▶ _Problem_:
According to the page extract, which three platforms have sanity test coverage in this release?

▶ _Page extract_:
____

0.D. v1.4 items not done (deferred to v1.5+)

Tier B 156 sections (Batch H ranks 1-10 ~470 atoms + Batch S 21-25 ~10 atoms + 24 level-2 sections ~600 atoms) — scope exceeds v1.4; standalone KB pass cycle.
Per-atom full 437 UNSOURCED_MANUAL classification — v1.4 ships only the heuristic fix + N=80 sample; the full-precision pass defers to v1.5.
Phase 7 RAG + KG kickoff — not economical to run in parallel with the prompt refactor; standalone phase (design already complete in docs/DESIGN_RAG_KG.md).
C1-bis full LLM pipeline rerun — P2 increment + P4a forward matcher (the deterministic portion landed in C1).
C2 KB_INTERNAL_CROSSREF new classification category — the 5 NEEDS_HUMAN_REVIEW atoms from the N=80 sample expose the need for a new category beyond the current 4-class classifier.
C2 3 deep-paraphrase atoms manual review — N=80 carry (3 of the 5 NEEDS_HUMAN_REVIEW atoms are deep paraphrases pending human judgment).
C3 NotebookLM screenshot tutorial (Chrome MCP) — v1.4 DEPLOY_GUIDE has a text-level reminder + skeleton; screenshot capture defers to the next sprint.

0.E. Cosmetic / deployment notes

Gemini users: v1.4 ships a Gemini gem delta (system_prompt v9 clean rewrite + Method label anchor + KB delta). However this platform has no sanity test coverage — please self-verify answer correctness. For high-correctness use cases, prefer ChatGPT / Claude / NotebookLM (this release has sanity coverage for these three).
NotebookLM bucket 25 (v1.3 carry, v1.4 tutorial strengthening): if your existing v1.0–v1.3 NotebookLM deployment still contains the old source 25_td_meta_ti_ts_oi.md, after uploading 25_td_meta_ti_ts_oi_di.md please manually delete the old source (43 → 42 once cleaned). v1.4 .work/07_release_v1_4/V1_4_DEPLOY_GUIDE.md carries a prominent reminder (screenshot tutorial deferred to v1.5).
ChatGPT PP RELREC Method label: v1.4 KB + prompt dual-layer anchor now covers this (C4 resolved); the v1.3 PARTIAL drift should be resolved (sanity recheck deferred to user grep-level verification).

____

▶ _Dataset extract_:
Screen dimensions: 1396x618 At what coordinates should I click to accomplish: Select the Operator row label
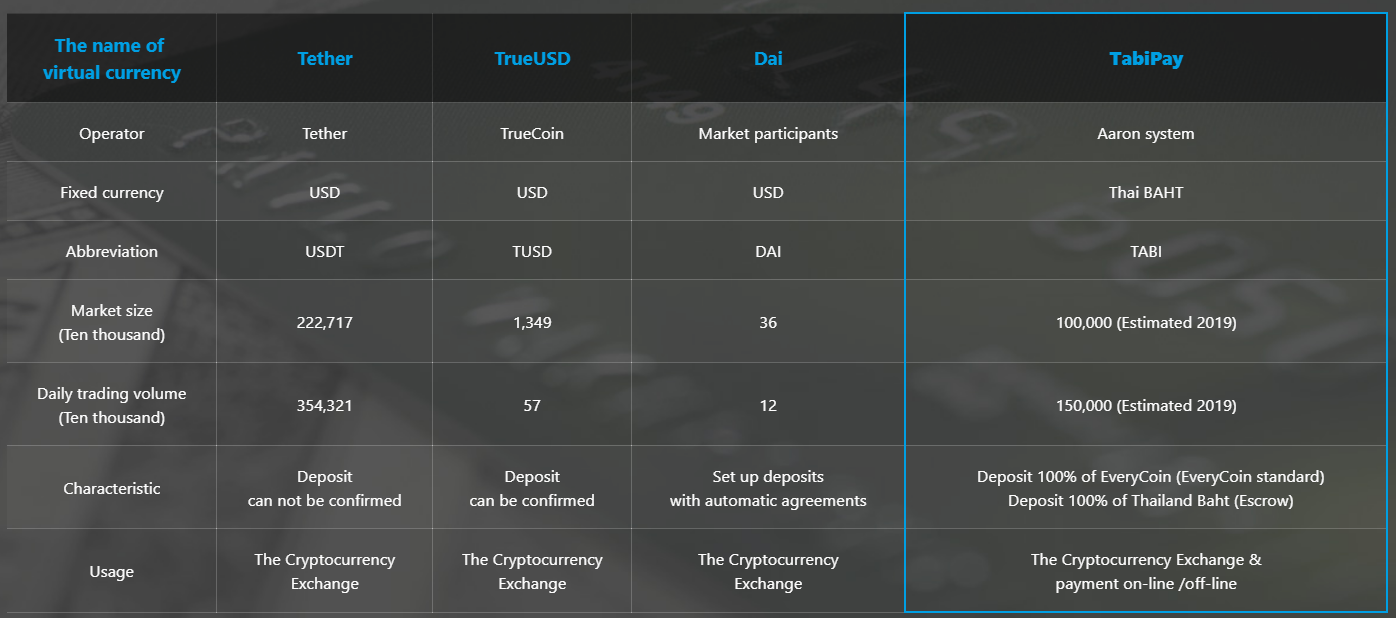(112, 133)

____

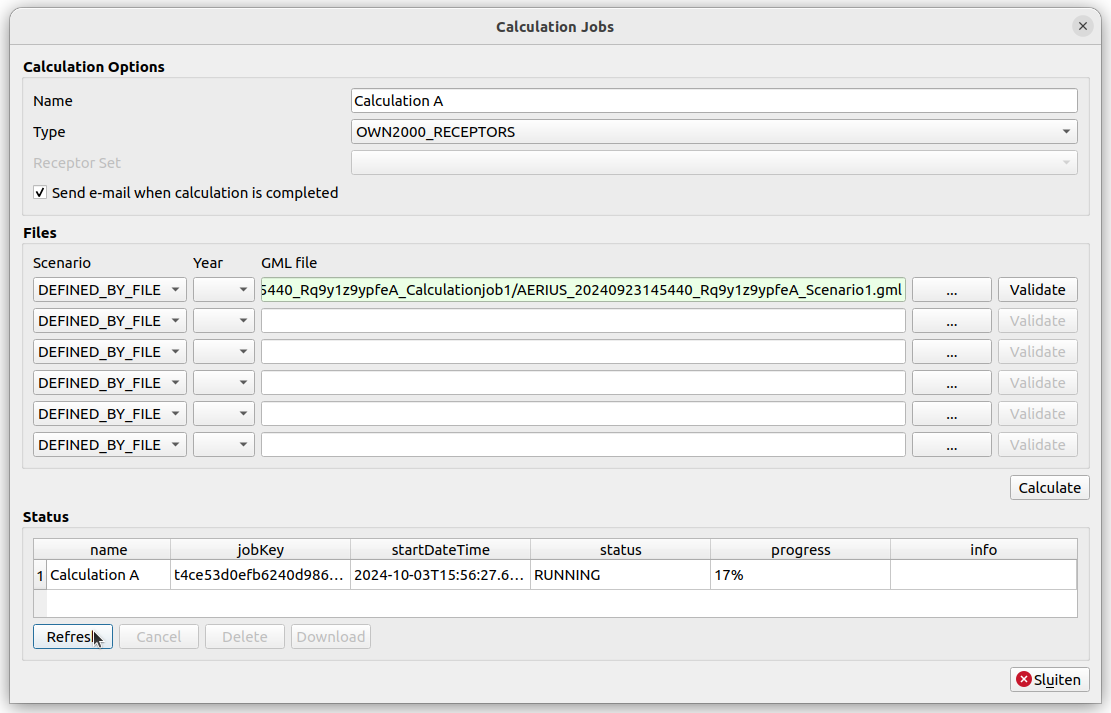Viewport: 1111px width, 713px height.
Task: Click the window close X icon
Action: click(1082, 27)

____

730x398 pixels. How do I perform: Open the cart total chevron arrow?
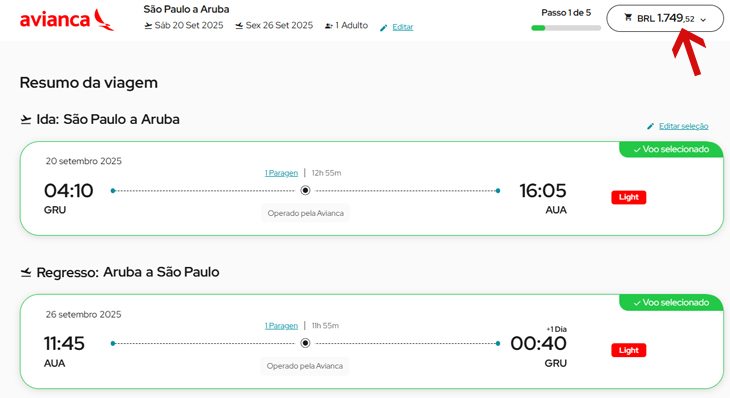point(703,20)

____

▶ _Output of the task_:
ChatGPT, Claude, and NotebookLM.